In the new study, the researchers attempted to increase the efficiency of the process by eliminating some of the E.coli’s defense mechanisms against single-stranded DNA. First, they disabled enzymes called exonucleases, which break down single-stranded DNA. They also knocked out genes involved in a system called mismatch repair, which normally prevents single-stranded DNA from integrating into the genome.
With these modifications, the researchers were able to achieve near-universal incorporation of the genetic modifications they attempted to introduce, creating an unprecedented and efficient way to edit bacterial genomes without the need for selection.
“Thanks to this improvement, we were able to do some applications that we weren’t able to do with the previous generation of SCRIBE or with other DNA writing technologies,” says Farzadfard.
Cellular interactions
In their 2014 study, the researchers showed that they could use SCRIBE to record the duration and intensity of exposure to a specific molecule.

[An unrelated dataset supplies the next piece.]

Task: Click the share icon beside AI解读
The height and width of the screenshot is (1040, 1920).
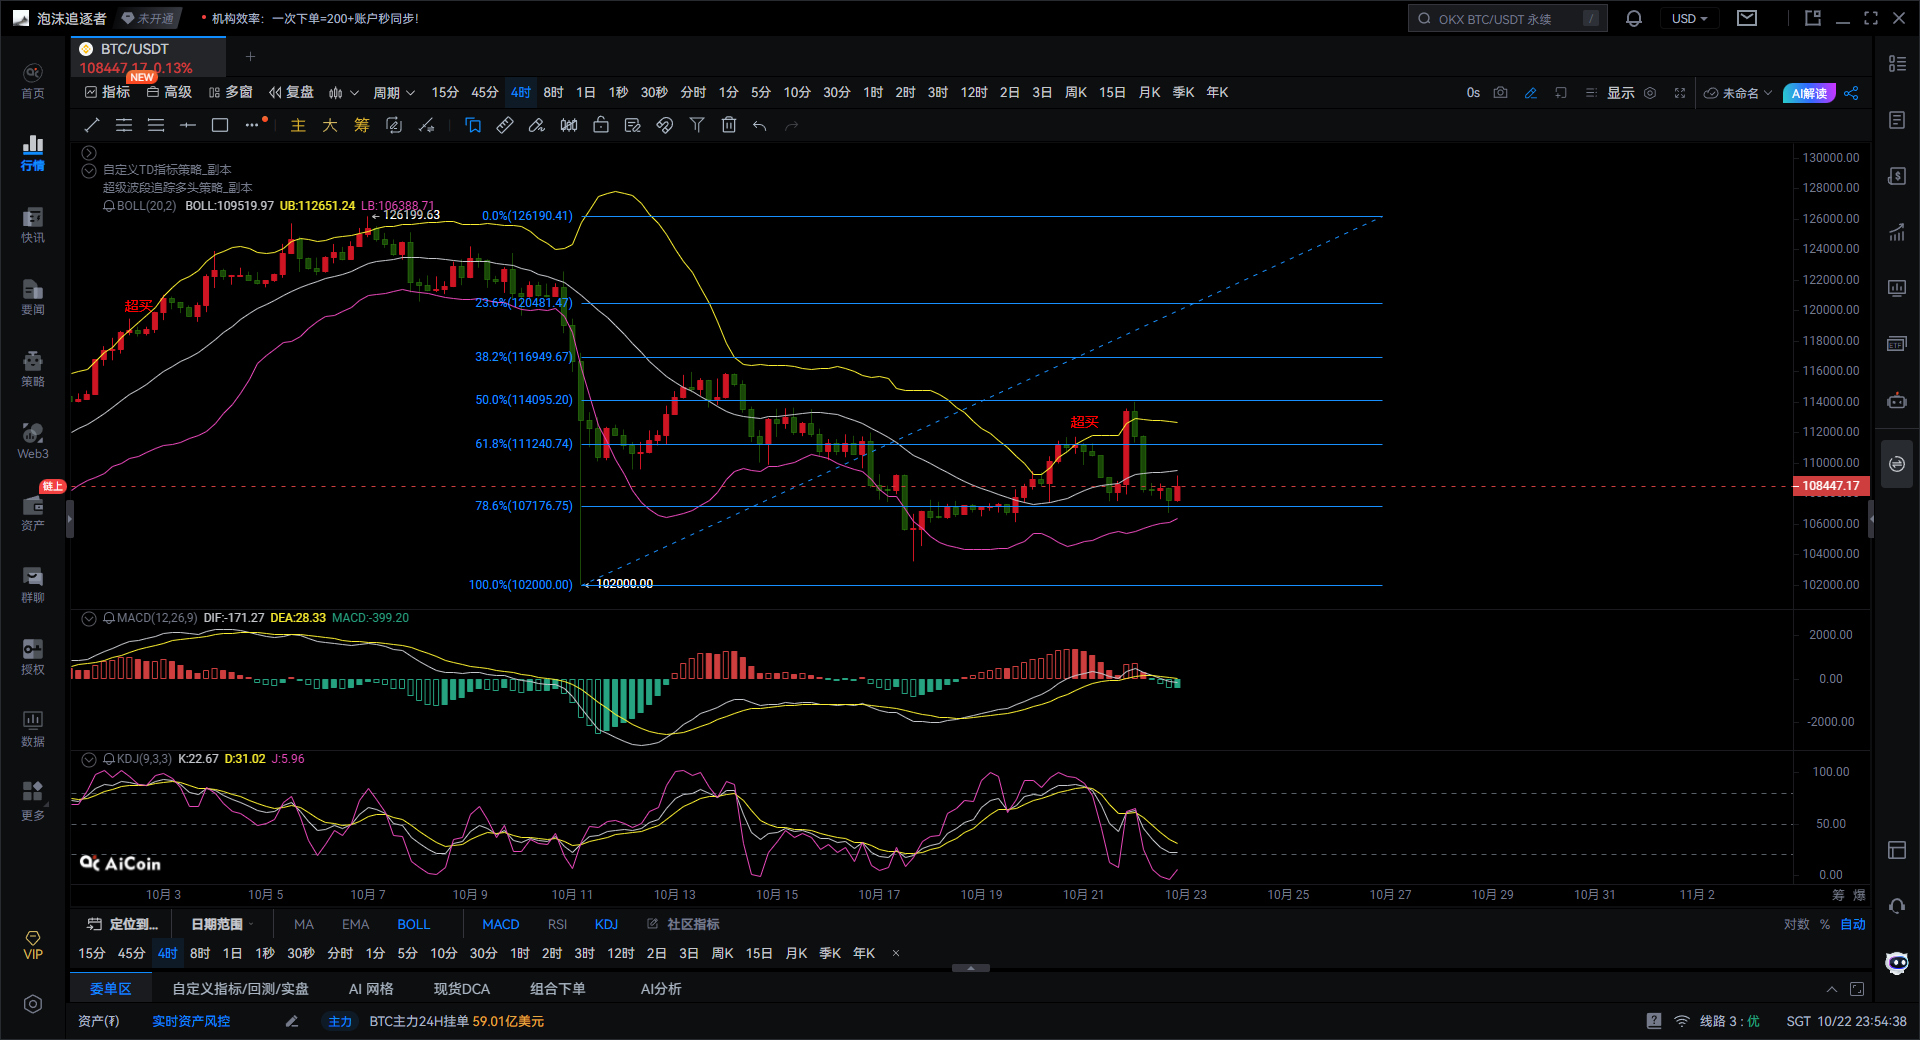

With their new HiSCRIBE system, they can trace these types of exposures as well as other types of events, such as interactions between cells.
As an example, the researchers showed they could track a process called bacterial conjugation, in which bacteria swap pieces of DNA. By embedding a DNA “barcode” into each cell’s genome, which can then be swapped with other cells, researchers can determine which cells have interacted with each other by sequencing their DNA to see which barcodes they carry.
This type of mapping could help researchers study how bacteria communicate with each other within aggregates such as biofilms. If a similar approach could be deployed in mammalian cells, it could one day be used to map interactions between other cell types such as neurons, Farzadfard says. Viruses that can cross neural synapses could be programmed to carry DNA barcodes that researchers could use to trace connections between neurons, offering a new way to help map the brain’s connectome.
“We use DNA as a mechanism to record spatial information about the interaction of bacterial cells, and perhaps in the future, neurons that have been labeled,” says Farzadfard.
The researchers also showed that they could use this technique to specifically edit the genome of a species of bacteria within a multi-species community. In this case, they introduced the gene for an enzyme that breaks down galactose into E.coli cells growing in culture with several other species of bacteria.
This kind of species-selective editing could offer a new way to make antibiotic-resistant bacteria more susceptible to existing drugs by silencing their resistance genes, the researchers say. However, such treatments would likely require several more years of research to develop, they say.
The researchers also showed that they could use this technique to design a synthetic ecosystem composed of bacteria and bacteriophages capable of continuously rewriting certain segments of their genome and evolving autonomously at a rate greater than that which would be possible by natural evolution. In this case, they were able to optimize the cells’ ability to consume lactose consumption.
“This approach could be used for evolutionary engineering of cellular traits or in experimental evolutionary studies by allowing you to replay the evolutionary tape over and over again,” says Farzadfard.
The research was funded by the National Institutes of Health, Office of Naval Research, National Science Foundation, Defense Advanced Research Projects Agency, MIT Center for Microbiome Informatics and Therapeutics, NSF Expeditions in Computing Program Award, and Schmidt Science Scholars Program.